Hemispheric asymmetry reduction in older adults (HAROLD) has been reported in previous imaging studies that employed not only cognitive, but also motor tasks. However, whether age-related reductions in asymmetry of hemispheric activations affect the symmetry of motor behavior in older adults remains largely untested. We now examine the effect of aging on lateralization of motor adaptation and transfer by investigating adaptation to novel visuomotor transformations in both old and young age groups. We have previously reported substantial asymmetries in interlimb transfer of learning these transformations in young adults, and attributed these asymmetries in transfer to hemispheric lateralization for motor control, as detailed by our dynamic dominance hypothesis. Based on the HAROLD model, we reasoned that older adults should recruit more symmetrical hemispheric activity, and thus show more symmetrical transfer of adaptation across the arms. Half of the subjects in each age group first adapted to a rotated visual display with the left arm, then with the right arm; and the other half in the reversed order. Naïve performance with one arm and the same-arm performance following opposite arm adaptation were compared to determine the extent of transfer in each age group. Our results showed that interlimb transfer of initial direction information only occurred from the non-dominant to dominant arm in young adults, whereas it occurred in both directions in older adults. Our findings clearly indicate substantially reduced asymmetry in visuomotor adaptation in older adults, and suggest that this reduced motor asymmetry might be related to diminished hemispheric lateralization for motor control.

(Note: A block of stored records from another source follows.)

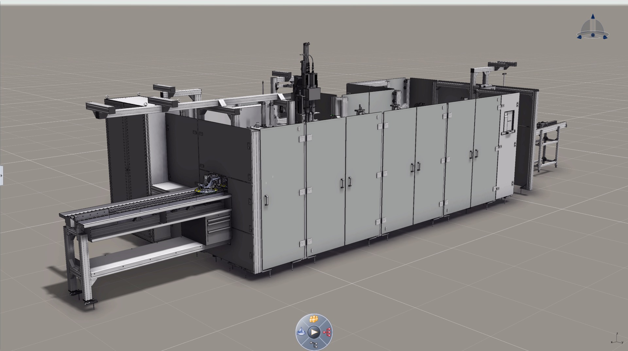Image resolution: width=628 pixels, height=351 pixels.
Task: Click the leftmost front door handle
Action: point(267,200)
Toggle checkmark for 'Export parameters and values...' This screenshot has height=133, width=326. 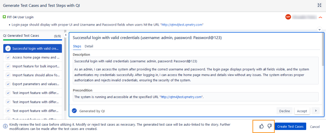[8, 84]

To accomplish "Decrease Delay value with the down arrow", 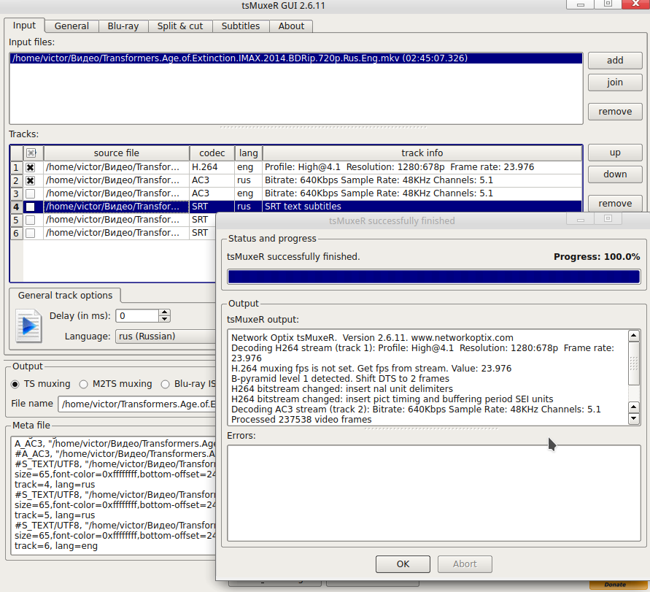I will [165, 319].
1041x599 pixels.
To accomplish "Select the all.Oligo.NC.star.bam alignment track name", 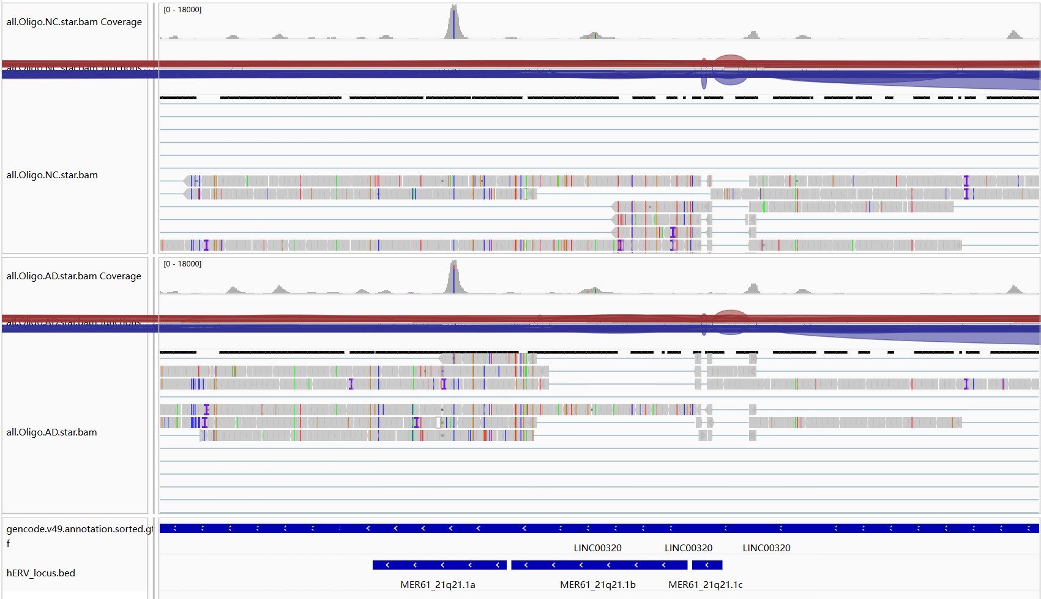I will (52, 175).
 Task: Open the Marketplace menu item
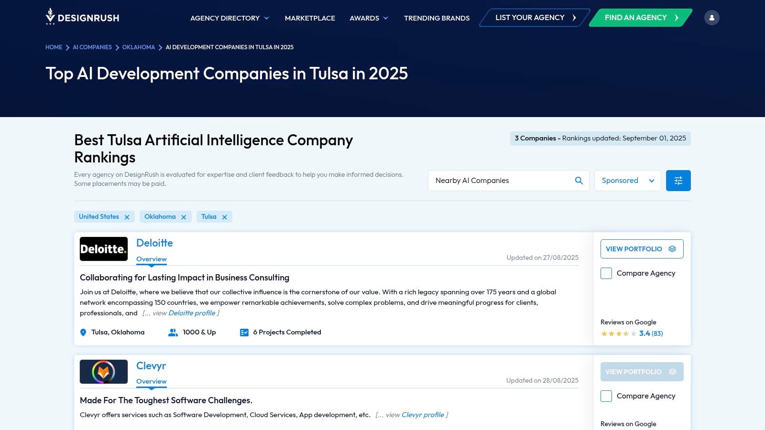310,18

Keywords: Reaching movement, Generalization, Motor learning, Motor control, Hemispheric lateralization

Introduction

Motor function of an individual declines with aging. This may result from a number of factors that involve not only physiological sources such as the loss of muscle mass (thus muscle strength) and the changes in sensory receptors due to aging (Evans 2010; Grabiner and Enoka 1995; Green 1986; Kenshalo 1977), but also neural sources such as the loss of neurons and synapses, which in turn may cause slowed nerve conductions and even some changes in neural network connectivity (Cerella 1990; Fjell and Walhovd 2010). Such changes in neural organization may include reduced hemispheric lateralization in older individuals. It has been reported that brain activations observed during cognitive tasks are more bilateral in older adults than in young adults (Bergerbest et al. 2009; Cabeza et al. 2004; Grady 2000). These findings led to the HAROLD model (hemispheric asymmetry reduction in older adults), which has been supported by a number of studies that used different types of cognitive tasks such as episodic, semantic and working memory and visual perception tasks (Cabeza et al. 2002, 2004; Dolcos et al. 2002; Grady et al. 1995; Grady 2000; Reuter-Lorenz et al. 2000; Rypma et al. 2001). Similar bilateral activations have also been observed in older adults when performing simple motor tasks (Mattay et al. 2002; Rowe et al. 2006; Ward and Frackowiak 2003), although further investigations are necessary to determine the extent to which the HAROLD model can be applied to the motor domain (Rowe et al. 2006).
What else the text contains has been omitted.